Will hold a minimum BSL qualification at level 3 and will be on a recognised CSW training course at an academic level 3 or 4. They will be learning whilst at work. They will cover preparation and planning for classroom activities, exam strategies, glossary building, record keeping, access to English, inclusive support and supporting variety to name a few modules of the training. They are fully mentored and monitored whilst on this work-based learning course. (SIGNED VIDEO)

 

Specialist Access & Learning Facilitators

 

This is an umbrella term for a variety of roles enabling Deaf students access to education. These roles demand advanced specialist skills and training to address specific access issues. (SIGNED VIDEO)

 

Teacher Of the Deaf (TOD)

 

A Teacher of the Deaf (TOD) will hold a minimum of Level 2 BSL and is a qualified teacher, who is additionally qualified specifically to teach the deaf. They provide support to the deaf, their parents and family as appropriate, and to other professionals who are involved with a student’s education.  BATOD is the voice of TOD’s. (SIGNED VIDEO)

 

Electronic Notetaker

 

Qualified Electronic Notetakers hold OCN qualification in electronic note taking at level 3, have the ability to touch type to a minimum 60 wpm, have excellent spelling and punctuation and a depth of knowledge and understanding of notetaking for disabled students. An Electronic Notetaker may provide communication support for deaf people who are comfortable reading English at high speed. (SIGNED VIDEO)

 

Exam Invigilators

 

Will ensure that the examination is conducted according to the current guidelines for conducting examinations. Invigilators are needed to:

  • ensure all candidates have an equal opportunity to demonstrate their abilities;

  • ensure the security of the examination before, during and after the examination;

  • prevent possible candidate malpractice;

  • prevent possible administrative failures.

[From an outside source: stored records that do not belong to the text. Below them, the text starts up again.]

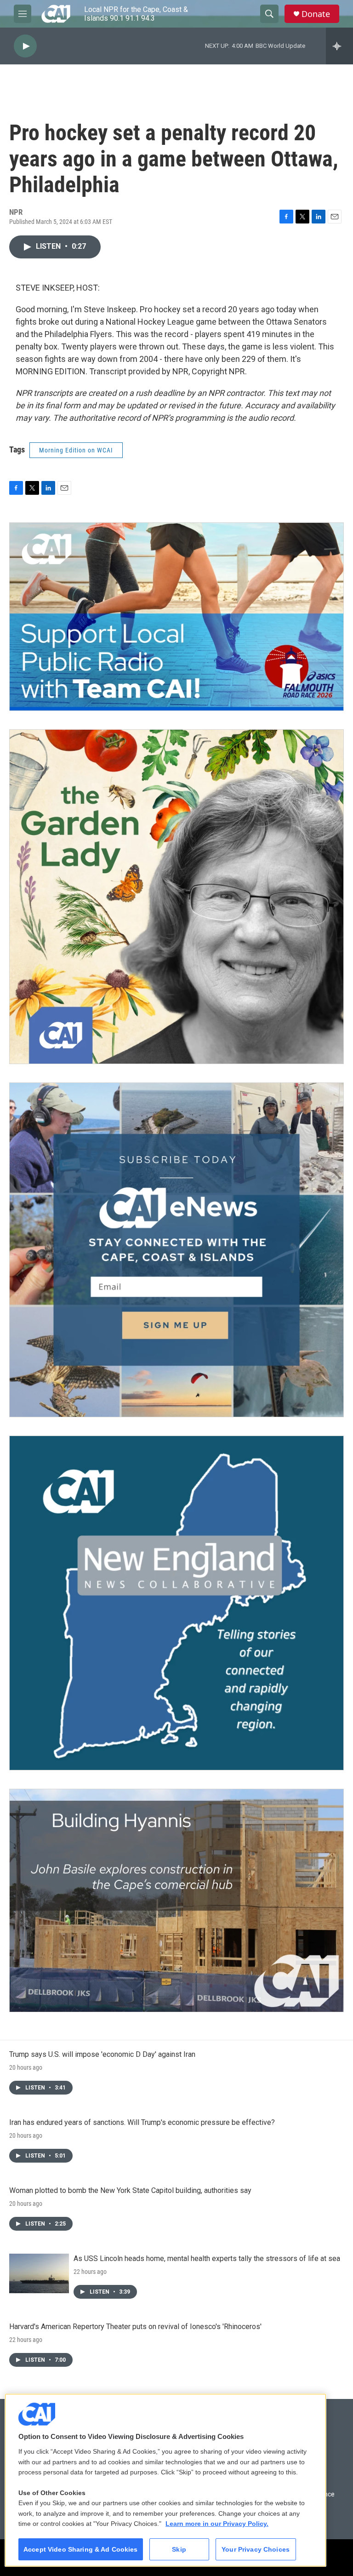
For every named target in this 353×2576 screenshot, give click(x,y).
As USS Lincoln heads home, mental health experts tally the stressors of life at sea (207, 2258)
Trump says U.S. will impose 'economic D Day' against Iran (102, 2054)
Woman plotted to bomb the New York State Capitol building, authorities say (130, 2190)
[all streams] (339, 46)
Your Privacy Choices (256, 2549)
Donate (316, 14)
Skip (179, 2549)
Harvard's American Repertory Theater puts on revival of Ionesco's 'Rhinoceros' (135, 2326)
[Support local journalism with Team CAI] (176, 616)
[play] (25, 46)
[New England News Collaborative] (176, 1603)
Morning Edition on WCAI (76, 450)
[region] (165, 2480)
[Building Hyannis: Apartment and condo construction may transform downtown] (176, 1900)
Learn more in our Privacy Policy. (216, 2523)
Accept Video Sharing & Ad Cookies (80, 2549)
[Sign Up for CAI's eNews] (176, 1250)
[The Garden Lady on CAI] (176, 897)
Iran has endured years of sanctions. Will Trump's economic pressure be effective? (142, 2122)
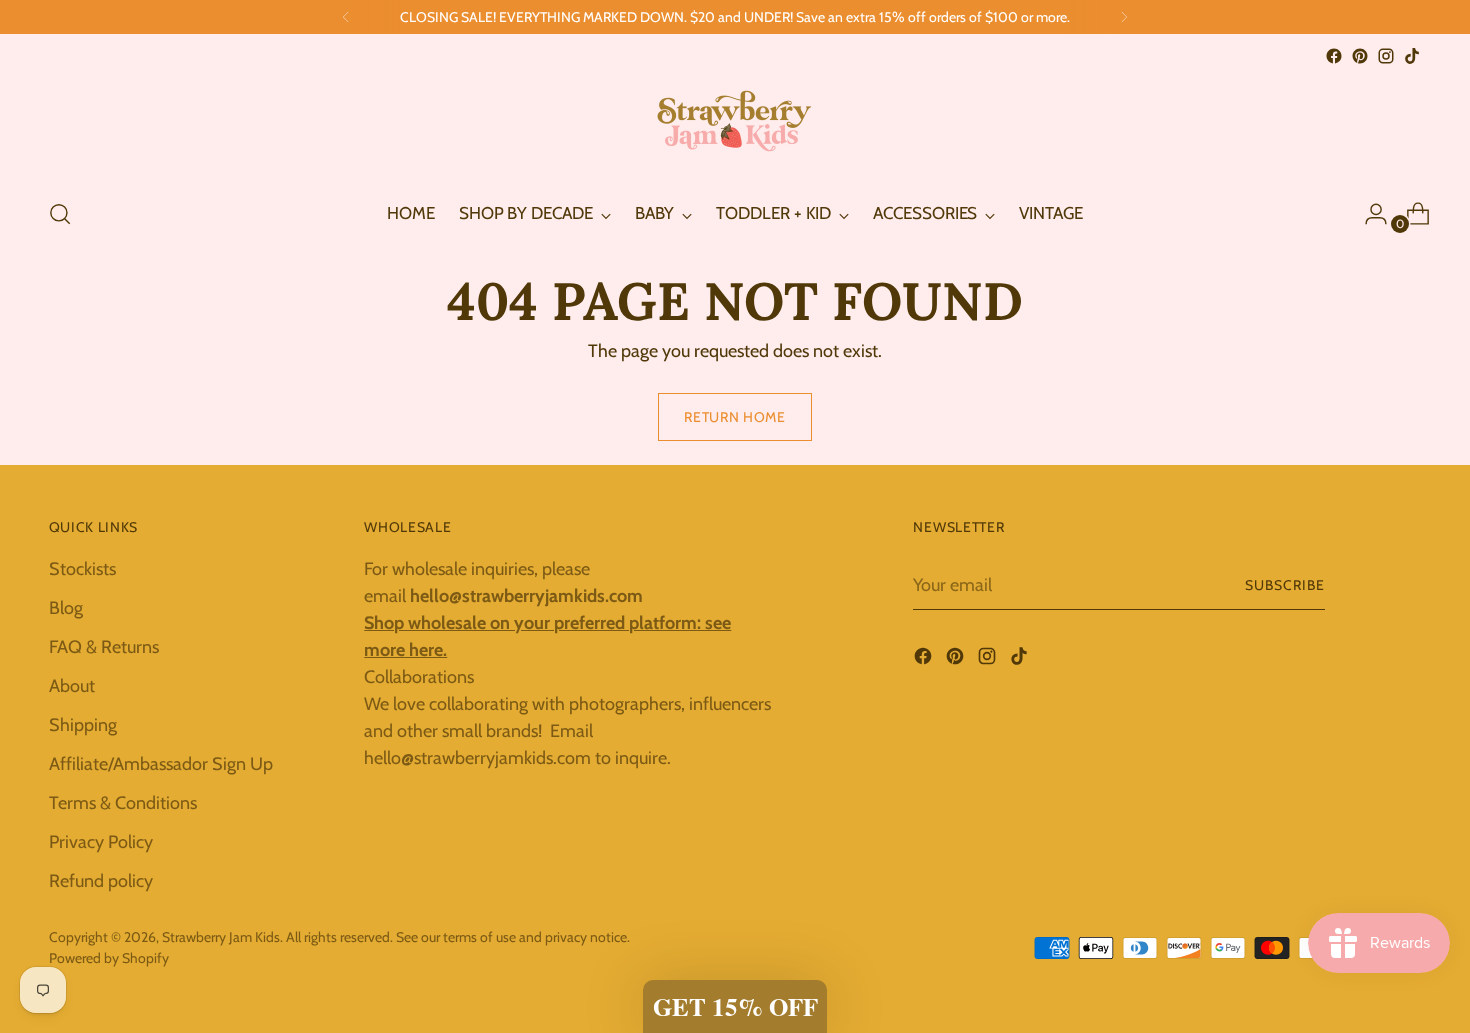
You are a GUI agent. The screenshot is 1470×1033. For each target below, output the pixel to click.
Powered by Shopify (109, 958)
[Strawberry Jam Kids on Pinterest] (1360, 56)
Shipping (83, 725)
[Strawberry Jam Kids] (735, 125)
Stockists (82, 569)
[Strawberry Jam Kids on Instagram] (1386, 56)
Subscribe (1285, 585)
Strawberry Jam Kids (221, 937)
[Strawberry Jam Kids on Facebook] (1334, 56)
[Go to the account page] (1368, 214)
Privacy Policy (101, 842)
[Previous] (346, 17)
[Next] (1124, 17)
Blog (66, 608)
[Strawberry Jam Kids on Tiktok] (1412, 56)
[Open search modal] (60, 214)
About (72, 686)
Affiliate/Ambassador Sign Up (161, 764)
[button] (735, 1006)
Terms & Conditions (123, 803)
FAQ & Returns (104, 647)
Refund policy (101, 881)
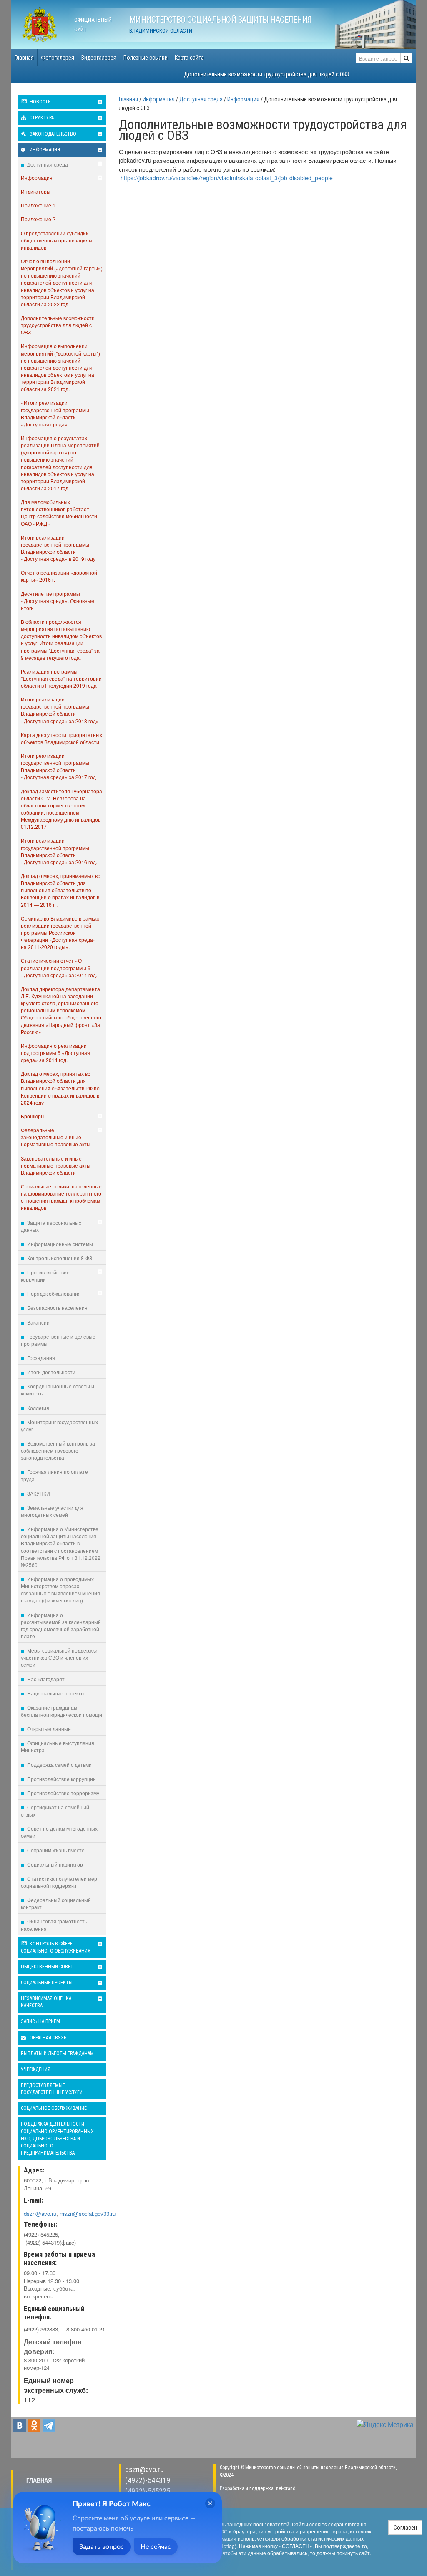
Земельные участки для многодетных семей (52, 1511)
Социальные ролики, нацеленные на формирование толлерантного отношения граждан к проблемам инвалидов (61, 1197)
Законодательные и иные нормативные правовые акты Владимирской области (55, 1165)
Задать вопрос (101, 2546)
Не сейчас (156, 2546)
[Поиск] (406, 58)
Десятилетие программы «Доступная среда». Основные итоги (57, 600)
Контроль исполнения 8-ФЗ (59, 1258)
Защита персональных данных (51, 1226)
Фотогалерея (57, 57)
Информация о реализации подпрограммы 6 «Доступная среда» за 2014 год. (55, 1052)
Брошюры (33, 1116)
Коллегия (37, 1407)
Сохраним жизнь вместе (55, 1850)
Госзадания (40, 1357)
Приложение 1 (38, 205)
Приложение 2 (38, 218)
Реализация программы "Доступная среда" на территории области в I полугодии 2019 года (61, 678)
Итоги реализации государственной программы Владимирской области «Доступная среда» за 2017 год (58, 766)
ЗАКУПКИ (38, 1493)
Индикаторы (35, 191)
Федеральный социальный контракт (56, 1903)
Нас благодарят (45, 1679)
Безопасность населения (57, 1307)
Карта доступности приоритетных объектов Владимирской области (61, 738)
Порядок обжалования (53, 1293)
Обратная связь (47, 2038)
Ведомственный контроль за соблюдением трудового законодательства (58, 1450)
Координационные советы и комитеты (57, 1390)
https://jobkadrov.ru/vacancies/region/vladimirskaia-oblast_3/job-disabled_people (227, 178)
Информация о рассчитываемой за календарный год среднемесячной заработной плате (61, 1625)
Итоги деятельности (50, 1371)
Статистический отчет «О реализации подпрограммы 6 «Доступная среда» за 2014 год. (59, 967)
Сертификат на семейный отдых (55, 1811)
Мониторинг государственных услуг (59, 1425)
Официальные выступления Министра (57, 1746)
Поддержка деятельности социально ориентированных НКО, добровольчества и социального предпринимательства (57, 2138)
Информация (44, 150)
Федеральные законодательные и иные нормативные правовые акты (55, 1137)
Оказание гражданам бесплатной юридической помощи (61, 1711)
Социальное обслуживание (54, 2108)
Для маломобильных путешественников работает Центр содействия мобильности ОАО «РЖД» (59, 512)
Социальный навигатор (54, 1864)
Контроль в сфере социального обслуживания (55, 1947)
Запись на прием (40, 2021)
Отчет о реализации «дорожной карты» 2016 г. (59, 576)
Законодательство (52, 134)
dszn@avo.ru (144, 2469)
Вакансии (38, 1322)
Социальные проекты (47, 1983)
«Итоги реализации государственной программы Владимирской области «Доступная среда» (55, 413)
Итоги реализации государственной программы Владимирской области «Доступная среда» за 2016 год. (59, 851)
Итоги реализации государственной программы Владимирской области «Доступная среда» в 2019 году (58, 548)
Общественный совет (47, 1967)
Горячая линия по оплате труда (54, 1475)
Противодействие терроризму (62, 1792)
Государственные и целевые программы (58, 1340)
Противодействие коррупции (45, 1276)
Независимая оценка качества (46, 2002)
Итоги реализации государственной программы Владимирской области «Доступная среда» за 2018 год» (60, 710)
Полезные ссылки (145, 57)
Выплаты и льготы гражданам (57, 2053)
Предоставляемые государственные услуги (52, 2088)
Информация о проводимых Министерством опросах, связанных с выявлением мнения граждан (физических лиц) (60, 1589)
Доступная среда (47, 164)
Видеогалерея (98, 57)
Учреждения (35, 2069)
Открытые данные (48, 1728)
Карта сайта (189, 57)
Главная (24, 57)
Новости (39, 102)
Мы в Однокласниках (34, 2425)
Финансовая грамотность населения (54, 1924)
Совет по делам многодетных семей (59, 1832)
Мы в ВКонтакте (19, 2425)
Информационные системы (59, 1243)
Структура (41, 118)
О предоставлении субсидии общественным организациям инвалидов (56, 240)
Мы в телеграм (49, 2425)
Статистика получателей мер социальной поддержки (59, 1882)
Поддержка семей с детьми (59, 1764)
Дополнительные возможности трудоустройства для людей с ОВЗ (266, 74)
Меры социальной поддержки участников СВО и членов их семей (59, 1657)
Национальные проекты (55, 1693)
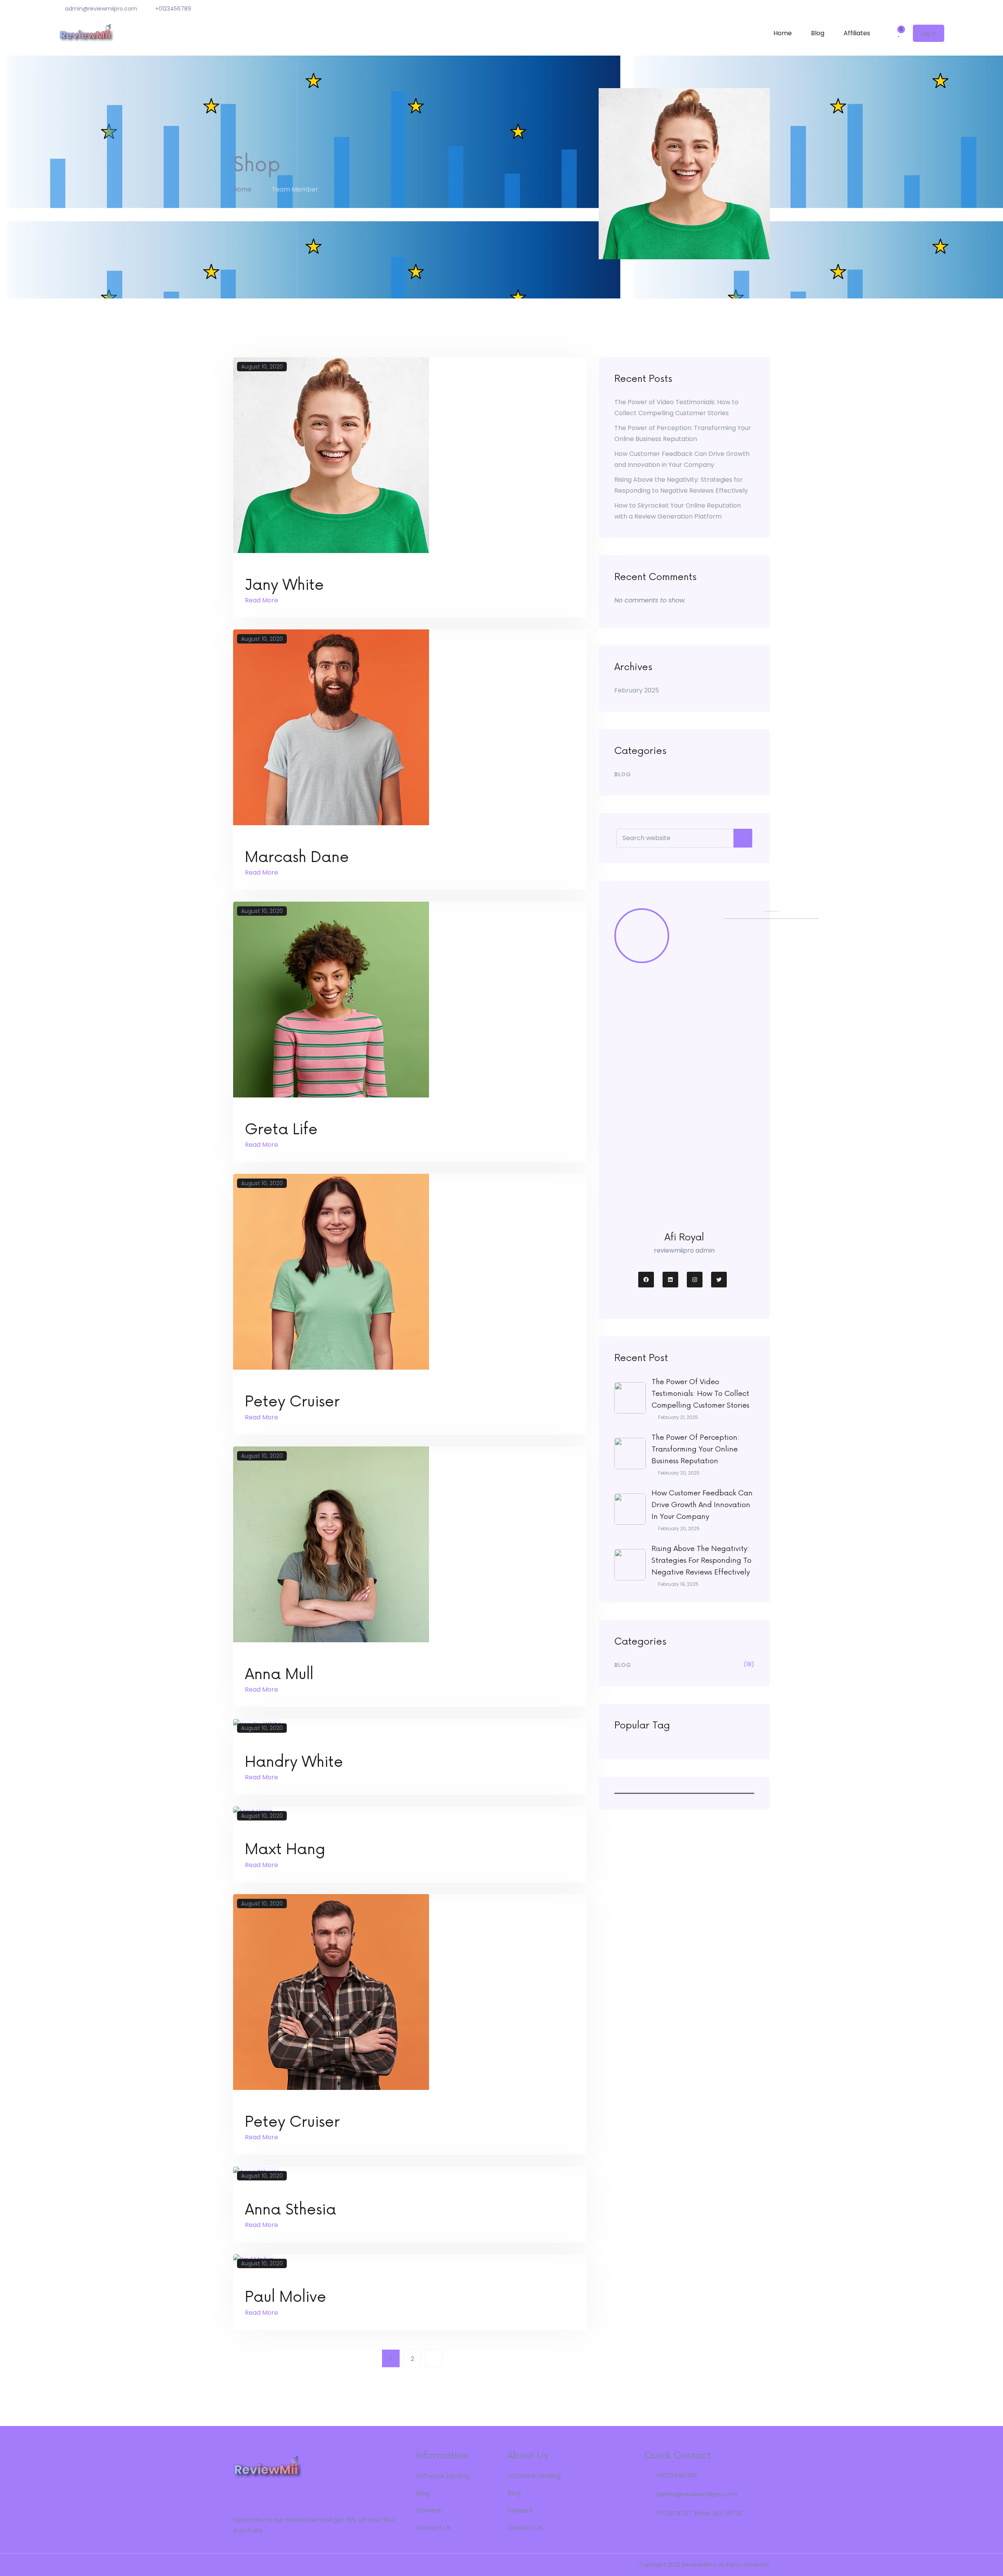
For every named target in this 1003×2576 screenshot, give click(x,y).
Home (782, 33)
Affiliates (857, 33)
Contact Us (433, 2527)
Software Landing (442, 2475)
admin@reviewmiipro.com (101, 9)
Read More (262, 600)
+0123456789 (173, 9)
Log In (928, 33)
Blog (817, 33)
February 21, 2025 (678, 1417)
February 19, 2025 (678, 1584)
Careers (428, 2510)
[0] (896, 33)
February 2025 (636, 690)
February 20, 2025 (679, 1473)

This is particularly important where BSL is a feature of the exams process. (SIGNED VIDEO)

Lipspeaker

 

Is a hearing person trained to repeat a speaker’s message to lipreaders accurately, without using their voice. They produce clearly the shape of words, the flow, rhythm and phrasing of natural speech and repeat the stress as used by the speaker. The lipspeaker also uses facial expression, natural gesture and fingerspelling (if requested) to aid the lipreader’s understanding. A lipspeaker may be asked to use their voice thus enabling the lipreader to benefit from any residual hearing. (SIGNED VIDEO)

 

Speech to Text Reporter

 

Speech-to-text reporters (AVSTTR) help people who are deaf to access audio information via a laptop or large screen. The reporter types a verbatim (word for word) account of what is being said and the information appears on screen in real time for users to read. (SIGNED VIDEO)

 

Deaf Awareness Training

 

Deaf Umbrella puts together bespoke & specific training packages for each recipient.  Each Deaf Awareness Training session is very interactive, ensuring that at the end of the training session course delegates will be confident and professional in their future interaction with Deaf people and have an understanding of:

  • The physical environment

  • Technical equipment

  • Deaf culture and community

  • Interacting with a deaf person

  • Basic British Sign Language (BSL syntax & grammar)

  • Gesture & Expression

READ MORE  (SIGNED VIDEO)

 

Deaf Relay Interpreters

 

Experienced Deaf people who work alongside BSL interpreters with users who are Deaf but not fluent in BSL. They adapt what the hearing interpreter is signing into a native variation of BSL for the client, together with the client’s response for the interpreter.

 

Bespoke BSL Training

 

Deaf Umbrella works with a professional BSL Tutor to offer introductory BSL training specially tailored to the needs of our clients. Courses can be arranged as a one off Introduction to Sign Language or booked in blocks of 6 or 8 weeks to give a more solid foundation for those who may wish to go on to further, certificated training.